— TASK ITEM —
Scan the records for lines with the word "computer", and copy every such line.

— TASK INPUT —
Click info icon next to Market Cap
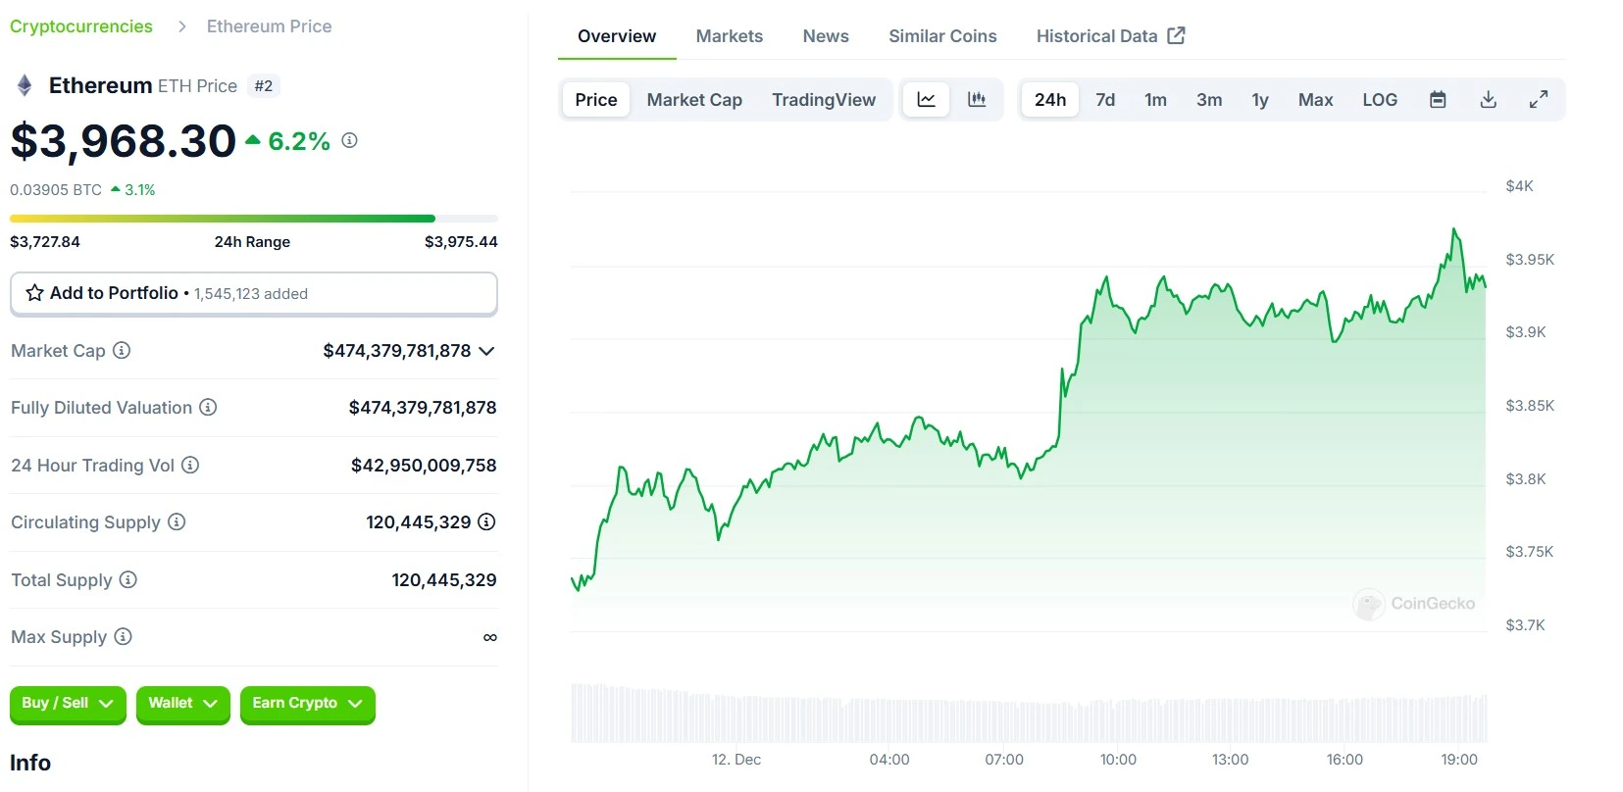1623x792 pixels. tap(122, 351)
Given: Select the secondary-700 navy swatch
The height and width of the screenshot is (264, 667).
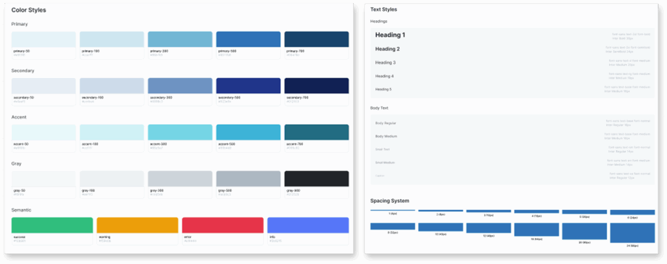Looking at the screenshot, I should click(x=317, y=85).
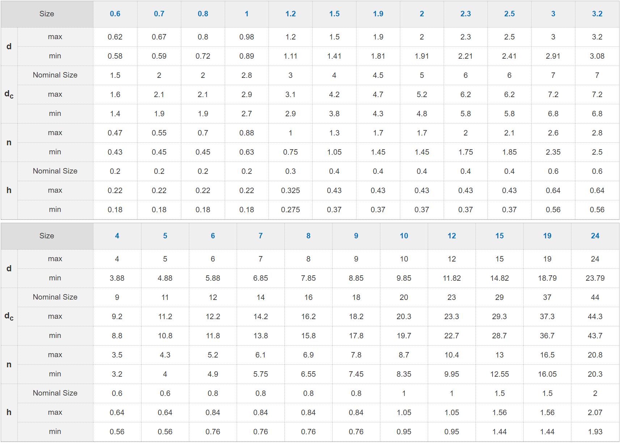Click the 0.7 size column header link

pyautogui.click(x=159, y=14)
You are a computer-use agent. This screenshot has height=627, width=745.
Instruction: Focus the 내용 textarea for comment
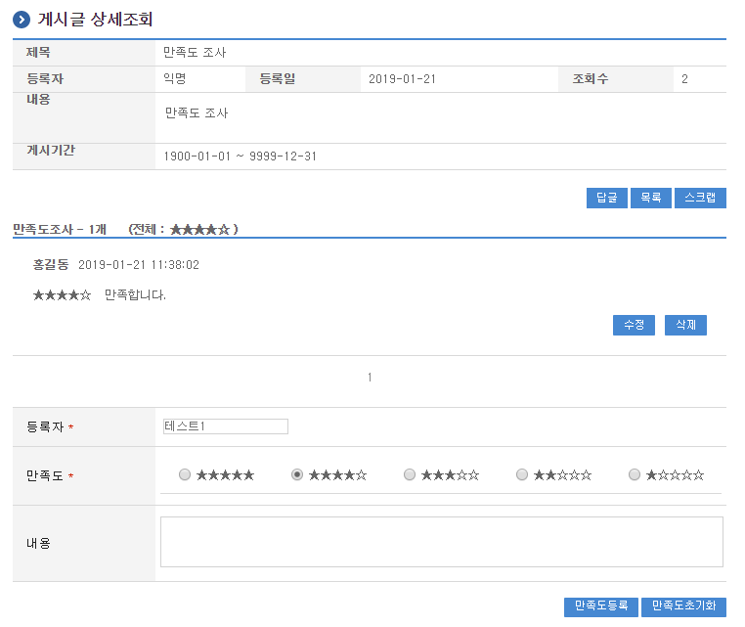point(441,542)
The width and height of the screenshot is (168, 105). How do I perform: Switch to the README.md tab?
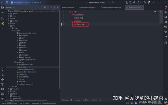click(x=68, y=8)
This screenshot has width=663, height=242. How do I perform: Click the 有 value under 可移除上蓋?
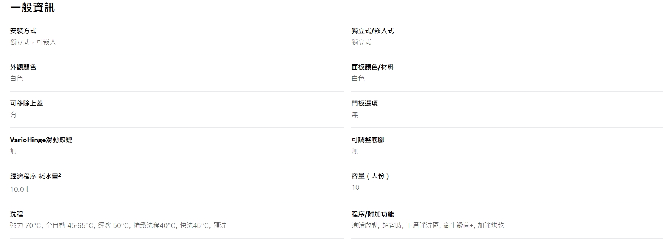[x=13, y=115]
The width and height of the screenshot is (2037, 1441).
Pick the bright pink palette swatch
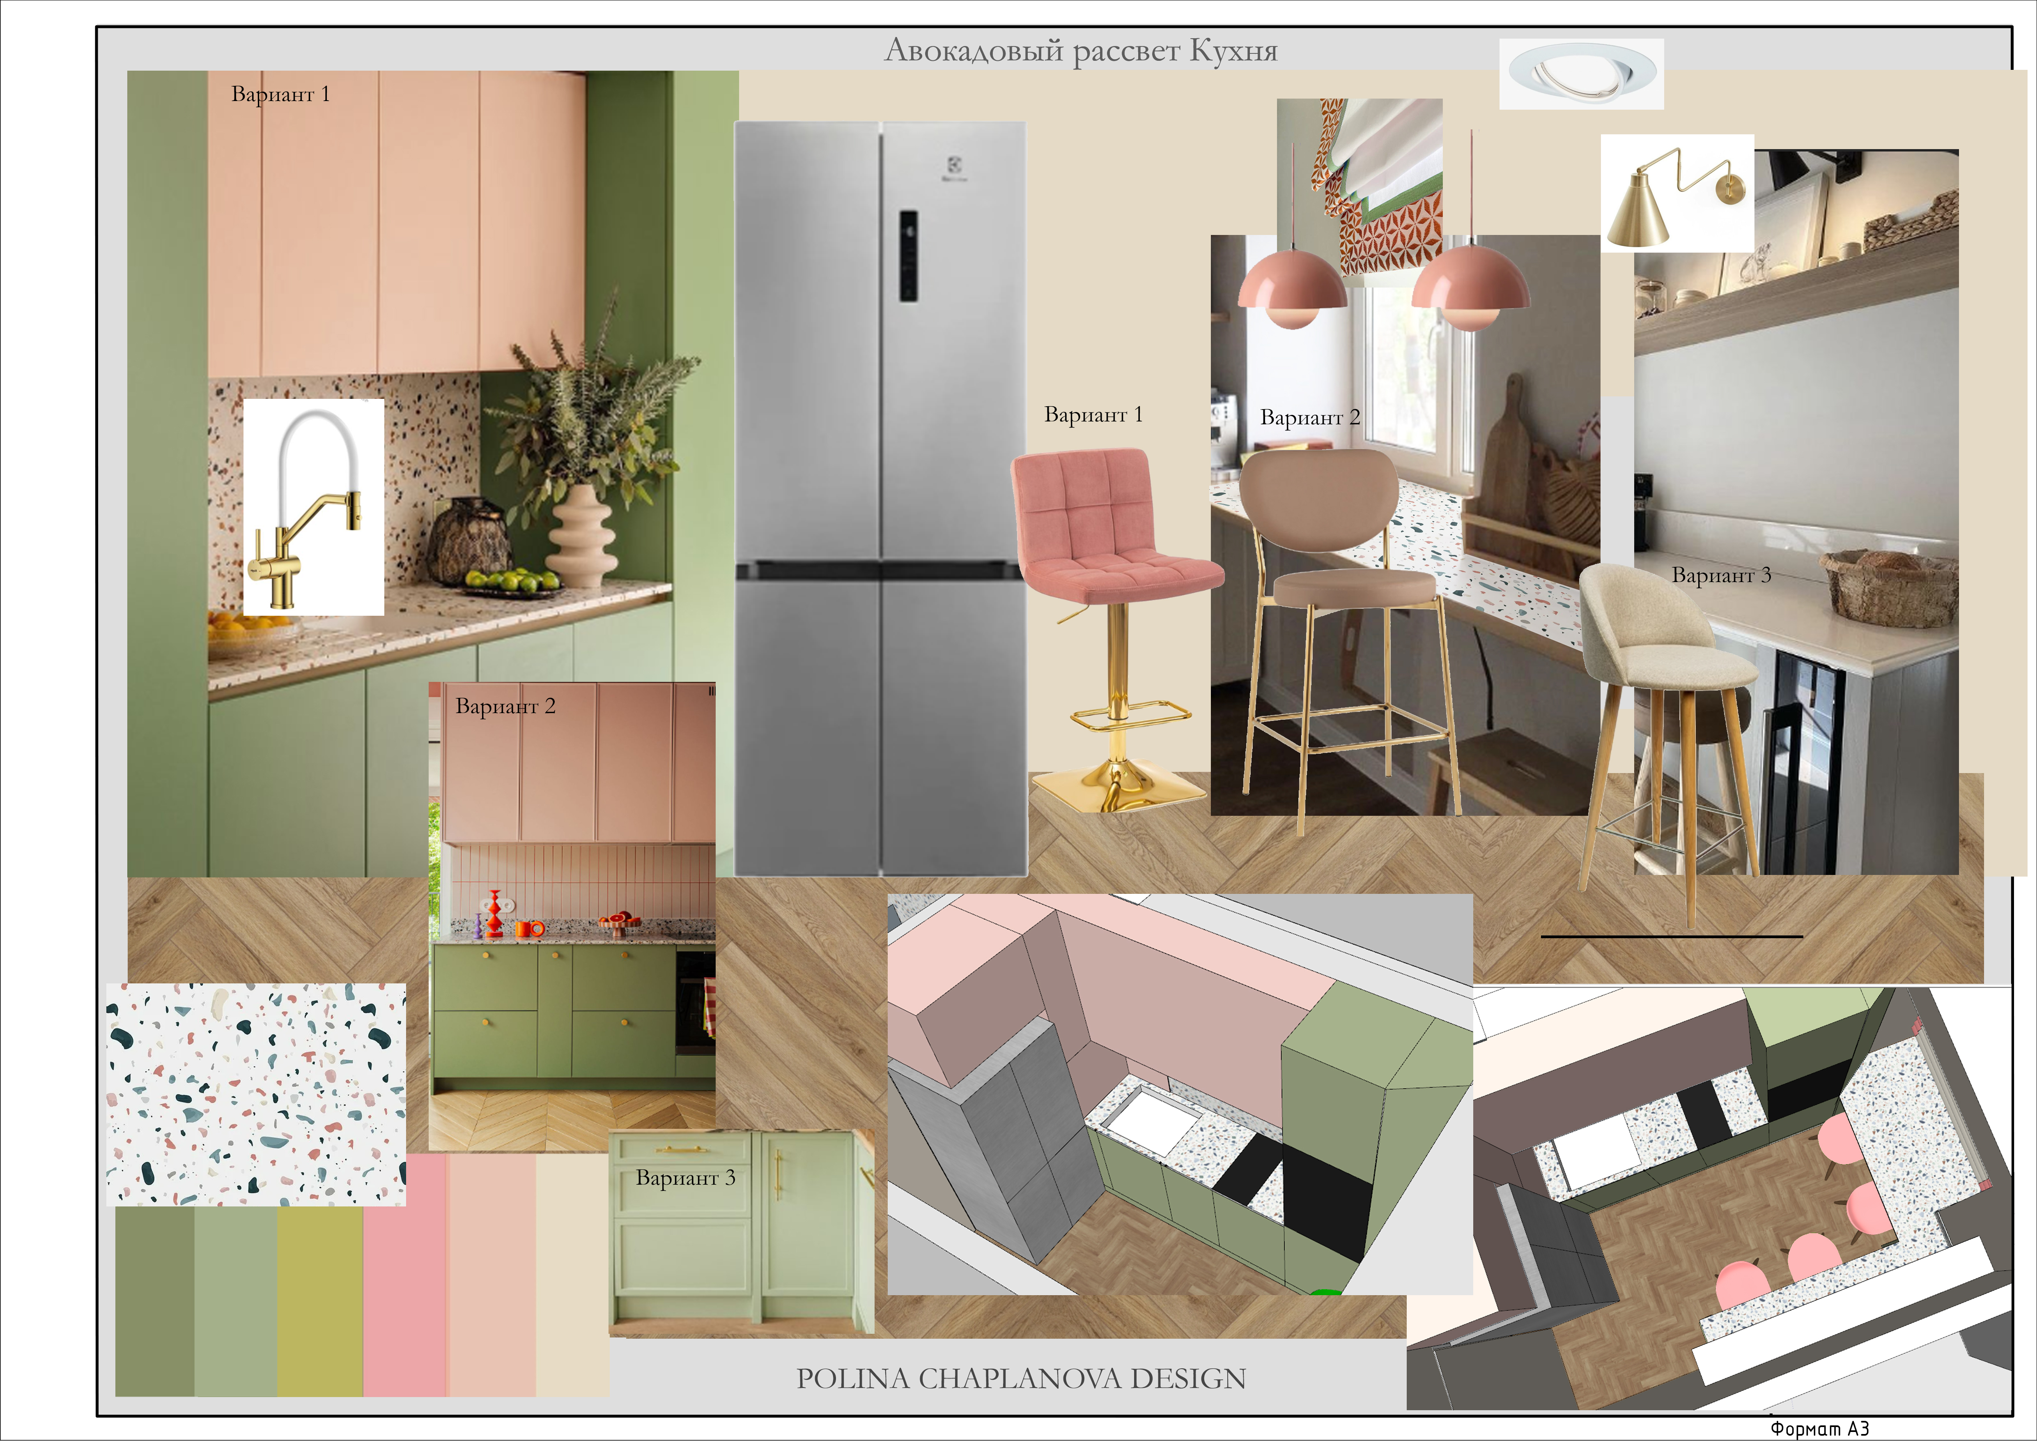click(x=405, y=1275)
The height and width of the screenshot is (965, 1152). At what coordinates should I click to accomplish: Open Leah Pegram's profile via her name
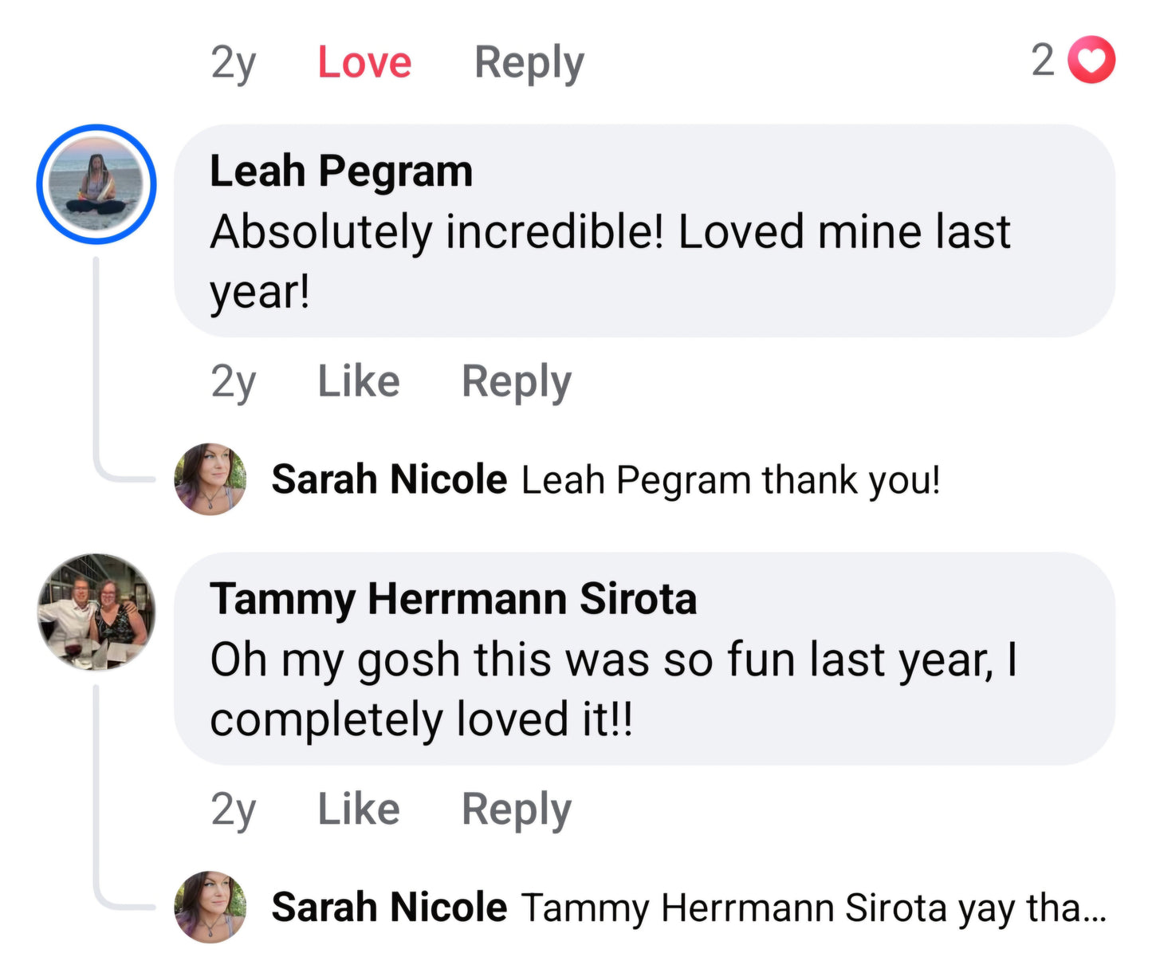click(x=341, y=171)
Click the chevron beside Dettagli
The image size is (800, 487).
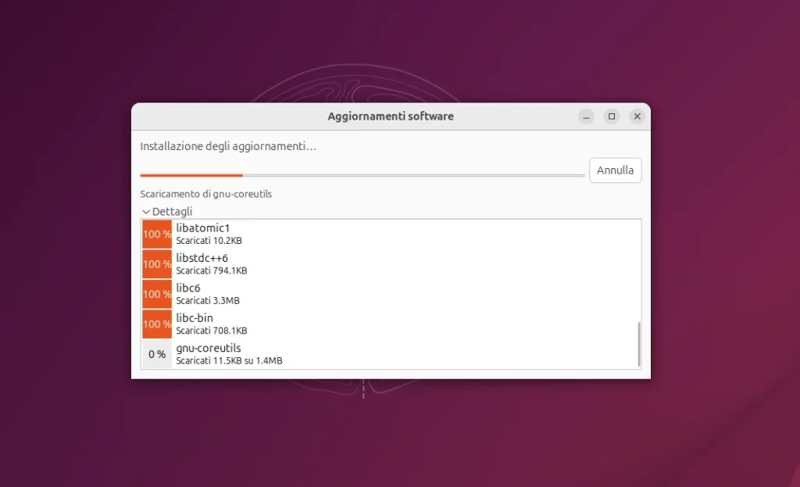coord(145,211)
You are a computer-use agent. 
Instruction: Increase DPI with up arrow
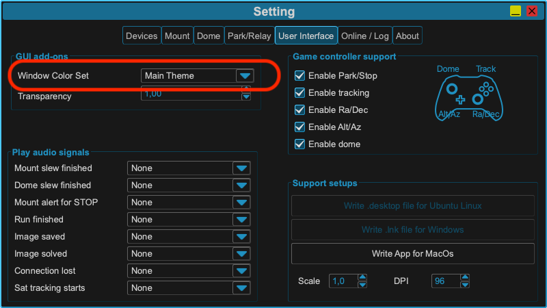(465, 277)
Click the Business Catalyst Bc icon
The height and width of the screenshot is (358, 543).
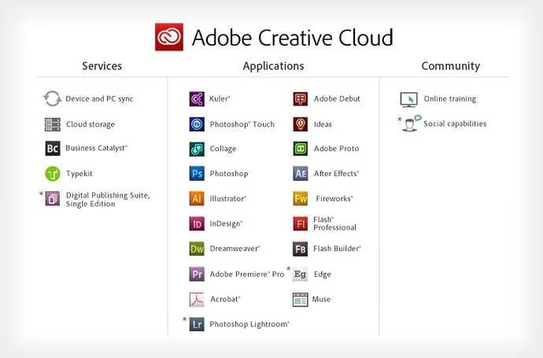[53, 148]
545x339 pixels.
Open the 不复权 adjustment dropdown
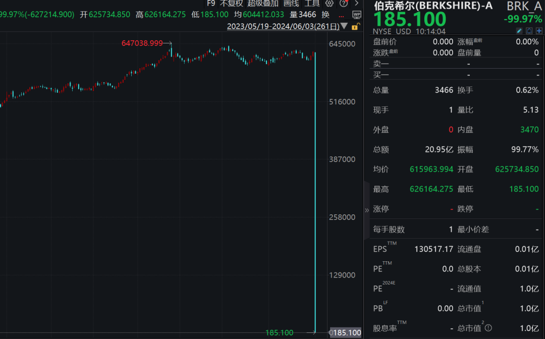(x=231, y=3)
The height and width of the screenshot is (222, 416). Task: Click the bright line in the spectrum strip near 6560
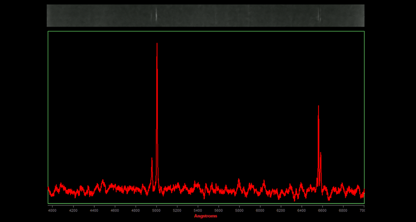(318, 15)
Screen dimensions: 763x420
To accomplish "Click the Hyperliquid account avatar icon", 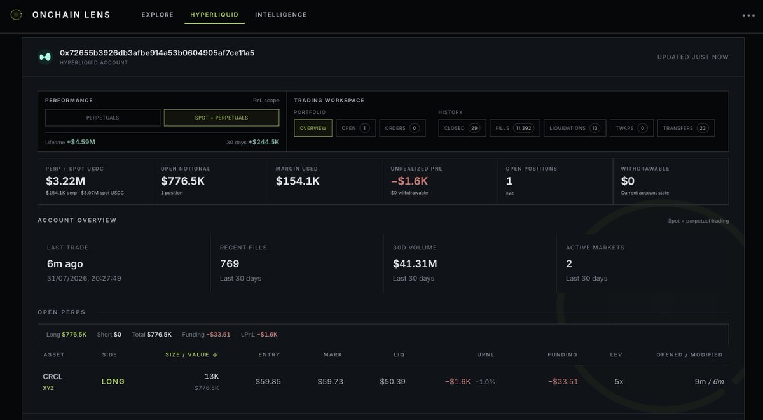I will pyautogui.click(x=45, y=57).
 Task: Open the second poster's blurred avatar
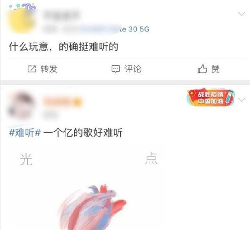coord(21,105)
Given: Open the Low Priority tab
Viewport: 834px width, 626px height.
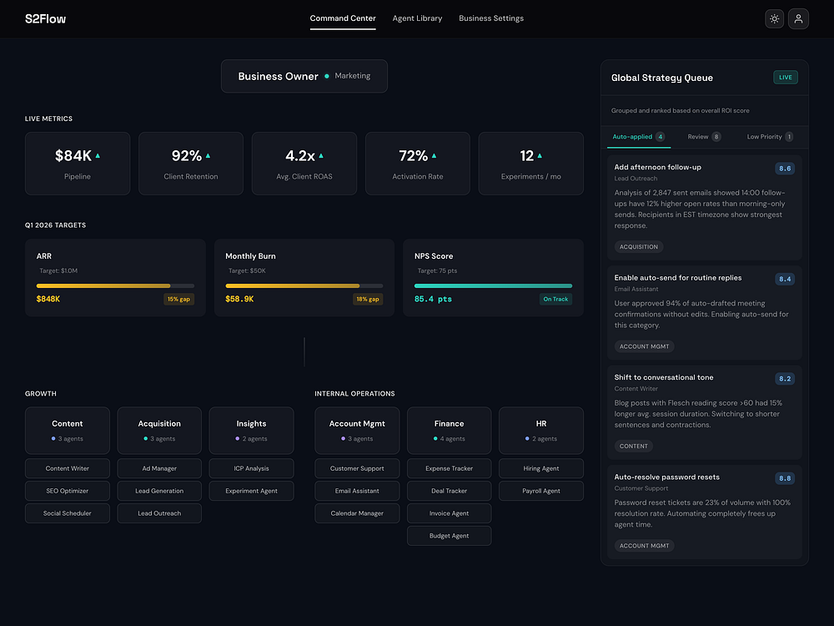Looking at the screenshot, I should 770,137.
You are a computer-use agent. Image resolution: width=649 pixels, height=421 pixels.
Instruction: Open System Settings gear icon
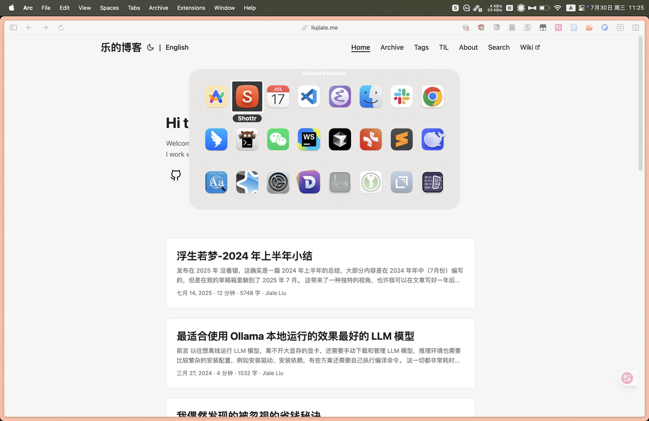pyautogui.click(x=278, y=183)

— ANSWER SPACE —
You are a computer-use agent. This screenshot has height=627, width=745.
You are a computer-use agent. 
You are a computer-use agent. Image resolution: width=649 pixels, height=421 pixels.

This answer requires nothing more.